Experience RDEToolKit

Purpose

This tutorial will guide you through creating and running your first RDE structured processing project using RDEToolKit. You can experience the basic structured processing workflow in approximately 15 minutes.

Prerequisites

Python 3.9 or higher
Basic Python programming knowledge
Basic understanding of command-line operations

1. Initialize the Project

Create a new RDE structured processing project:

Unix/macOSWindows

1	`python3 -m rdetoolkit init`

1	`py -m rdetoolkit init`

This command creates the following directory structure:

container
├── data
│   ├── inputdata
│   ├── invoice
│   │   └── invoice.json
│   └── tasksupport
│       ├── invoice.schema.json
│       └── metadata-def.json
├── main.py
├── modules
└── requirements.txt

Description of Generated Files

requirements.txt: Python dependencies for your structured processing
modules/: Directory for custom processing modules
main.py: Entry point for the structured processing program
data/inputdata/: Place input data files here
data/invoice/: Contains invoice.json (required for local execution)
data/tasksupport/: Schema and metadata definition files

File Overwriting

Existing files will not be overwritten. You can run this command safely.

2. Implement Custom Processing

Edit the main.py file to implement your custom structured processing function:

main.py
import rdetoolkit.workflows as workflows

def my_dataset(rde):
    """
    Custom dataset processing function

    Args:
        rde: RDE processing context object
    """

* DATASET SECTION
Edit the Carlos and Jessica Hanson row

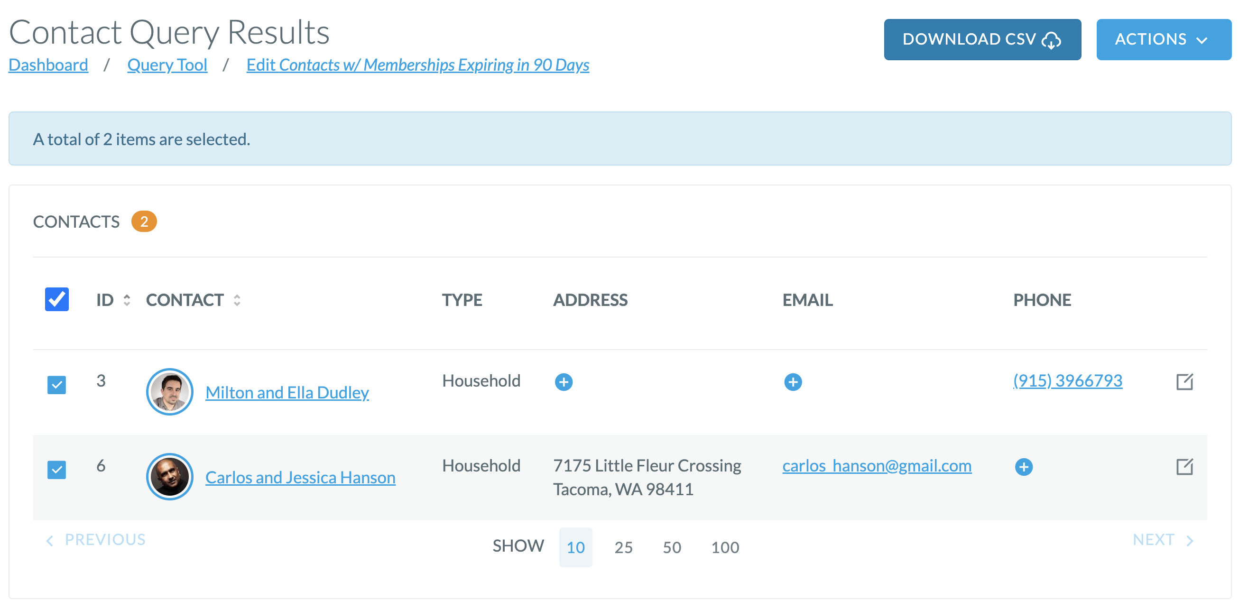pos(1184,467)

* COMPLETE THE FOLLOWING
1. Name every file or directory that the RDEToolKit tutorial above describes under "Description of Generated Files."
2. Return the passage from the RDEToolKit tutorial, starting at "requirements.txt: Python dependencies" and ending at "for local execution)".

* WRITTEN RESPONSES
1.
requirements.txt
modules/
main.py
data/inputdata/
data/invoice/
data/tasksupport/

2.
requirements.txt: Python dependencies for your structured processing
modules/: Directory for custom processing modules
main.py: Entry point for the structured processing program
data/inputdata/: Place input data files here
data/invoice/: Contains invoice.json (required for local execution)